The Buda Castle by night walking along the Danube river. Can you believe I walked this way just a few nights ago with my pregnant belly and a sweet young friend by my side? And a few days before I walked this way with my hubby as we talked of life and love and this great adventure?
Come any time and we’ll walk and have a heart to heart during a city night.
In this season where the in-between continues its ebbs and flows, I am so thankful to know in the stuff and guts of me the true Connection of all that will last…forever.
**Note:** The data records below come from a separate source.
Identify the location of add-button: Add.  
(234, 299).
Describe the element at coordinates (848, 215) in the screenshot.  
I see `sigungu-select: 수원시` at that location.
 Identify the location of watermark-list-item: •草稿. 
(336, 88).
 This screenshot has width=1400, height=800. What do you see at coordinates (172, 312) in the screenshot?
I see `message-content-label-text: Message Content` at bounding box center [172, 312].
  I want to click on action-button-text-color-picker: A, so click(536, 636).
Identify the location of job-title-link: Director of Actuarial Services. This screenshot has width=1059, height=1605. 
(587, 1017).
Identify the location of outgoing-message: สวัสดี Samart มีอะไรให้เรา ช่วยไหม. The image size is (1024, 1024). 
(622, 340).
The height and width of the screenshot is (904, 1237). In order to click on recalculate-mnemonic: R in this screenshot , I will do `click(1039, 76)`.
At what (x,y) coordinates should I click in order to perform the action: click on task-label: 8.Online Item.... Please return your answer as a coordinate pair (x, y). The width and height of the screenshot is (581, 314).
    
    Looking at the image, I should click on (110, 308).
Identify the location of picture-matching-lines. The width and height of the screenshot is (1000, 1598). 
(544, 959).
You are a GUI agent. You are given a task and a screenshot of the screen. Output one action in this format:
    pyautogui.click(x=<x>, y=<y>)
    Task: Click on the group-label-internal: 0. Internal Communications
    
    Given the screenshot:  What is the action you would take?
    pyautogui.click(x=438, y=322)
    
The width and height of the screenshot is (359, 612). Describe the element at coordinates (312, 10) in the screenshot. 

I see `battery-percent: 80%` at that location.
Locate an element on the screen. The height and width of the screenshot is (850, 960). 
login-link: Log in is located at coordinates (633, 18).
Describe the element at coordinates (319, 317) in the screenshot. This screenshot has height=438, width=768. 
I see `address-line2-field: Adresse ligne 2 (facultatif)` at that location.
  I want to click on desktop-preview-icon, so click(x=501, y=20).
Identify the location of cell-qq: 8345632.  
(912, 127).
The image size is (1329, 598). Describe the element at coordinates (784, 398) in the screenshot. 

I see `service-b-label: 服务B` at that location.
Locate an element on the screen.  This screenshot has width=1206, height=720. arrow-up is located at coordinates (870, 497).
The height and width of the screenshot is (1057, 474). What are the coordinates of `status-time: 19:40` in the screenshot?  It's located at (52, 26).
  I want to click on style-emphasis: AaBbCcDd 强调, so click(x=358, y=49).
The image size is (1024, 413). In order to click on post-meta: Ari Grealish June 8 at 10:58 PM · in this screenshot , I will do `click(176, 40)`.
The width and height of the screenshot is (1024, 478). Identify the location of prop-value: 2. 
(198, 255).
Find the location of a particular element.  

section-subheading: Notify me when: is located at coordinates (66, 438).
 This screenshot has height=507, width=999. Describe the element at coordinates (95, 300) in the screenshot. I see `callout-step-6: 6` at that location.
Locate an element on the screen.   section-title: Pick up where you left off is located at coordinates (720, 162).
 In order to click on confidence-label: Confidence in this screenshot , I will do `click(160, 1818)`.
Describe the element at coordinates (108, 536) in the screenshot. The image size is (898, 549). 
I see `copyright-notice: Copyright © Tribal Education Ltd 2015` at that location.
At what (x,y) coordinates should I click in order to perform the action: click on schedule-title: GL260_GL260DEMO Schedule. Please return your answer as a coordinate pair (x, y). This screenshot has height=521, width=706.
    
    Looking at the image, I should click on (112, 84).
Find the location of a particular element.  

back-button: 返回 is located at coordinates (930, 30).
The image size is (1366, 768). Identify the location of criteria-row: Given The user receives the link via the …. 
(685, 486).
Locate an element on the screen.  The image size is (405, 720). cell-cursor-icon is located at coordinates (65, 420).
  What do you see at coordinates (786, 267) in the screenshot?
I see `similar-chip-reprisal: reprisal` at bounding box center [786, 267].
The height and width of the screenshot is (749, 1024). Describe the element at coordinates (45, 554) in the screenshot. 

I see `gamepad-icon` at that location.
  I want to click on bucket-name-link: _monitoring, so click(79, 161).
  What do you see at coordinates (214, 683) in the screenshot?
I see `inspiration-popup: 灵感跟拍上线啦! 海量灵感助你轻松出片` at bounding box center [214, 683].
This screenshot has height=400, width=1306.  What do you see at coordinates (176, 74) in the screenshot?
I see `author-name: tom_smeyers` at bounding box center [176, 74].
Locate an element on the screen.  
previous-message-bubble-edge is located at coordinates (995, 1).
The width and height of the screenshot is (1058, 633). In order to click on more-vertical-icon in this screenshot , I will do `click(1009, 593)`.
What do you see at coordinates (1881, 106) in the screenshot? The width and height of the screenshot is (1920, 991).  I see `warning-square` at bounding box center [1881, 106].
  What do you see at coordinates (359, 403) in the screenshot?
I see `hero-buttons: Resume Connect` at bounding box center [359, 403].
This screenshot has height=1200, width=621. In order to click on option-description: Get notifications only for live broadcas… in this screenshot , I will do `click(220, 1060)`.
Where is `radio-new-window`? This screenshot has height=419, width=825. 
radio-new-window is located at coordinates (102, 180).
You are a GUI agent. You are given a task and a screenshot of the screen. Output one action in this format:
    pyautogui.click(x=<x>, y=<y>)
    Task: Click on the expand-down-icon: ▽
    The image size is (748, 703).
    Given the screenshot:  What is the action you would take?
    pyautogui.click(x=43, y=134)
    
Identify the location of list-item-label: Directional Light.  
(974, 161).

I think of the family that I’ve left behind, of the hurts and heartaches that are touching them in these days and I know that there is little I can do. I cannot be there. I cannot ‘fix’ it, though, I never could even if I were right there. Somehow, the impossibilities brought on by the thousands of miles of our separation, now, bring into view the only One
and bind up the wounds
and touch the secret places
and in some
connect our hearts
not for now in the
ways we often think
but for eternity.
I am learning to trust a Spirit who searches hearts knowing them, knowing the heart of God. He it is he who breaths life in the spaces of emptiness and loneliness and fear and all of the limitations of frail humanity.
It is He who connects the fibers of our souls, brings our own wholeness and that connection that is beyond the words and the distance that limit the time and space of this world.
And it is He who is at work in a billion intricacies and who I can trust to bring together all of the loose pieces into something only the eyes of Heaven can behold.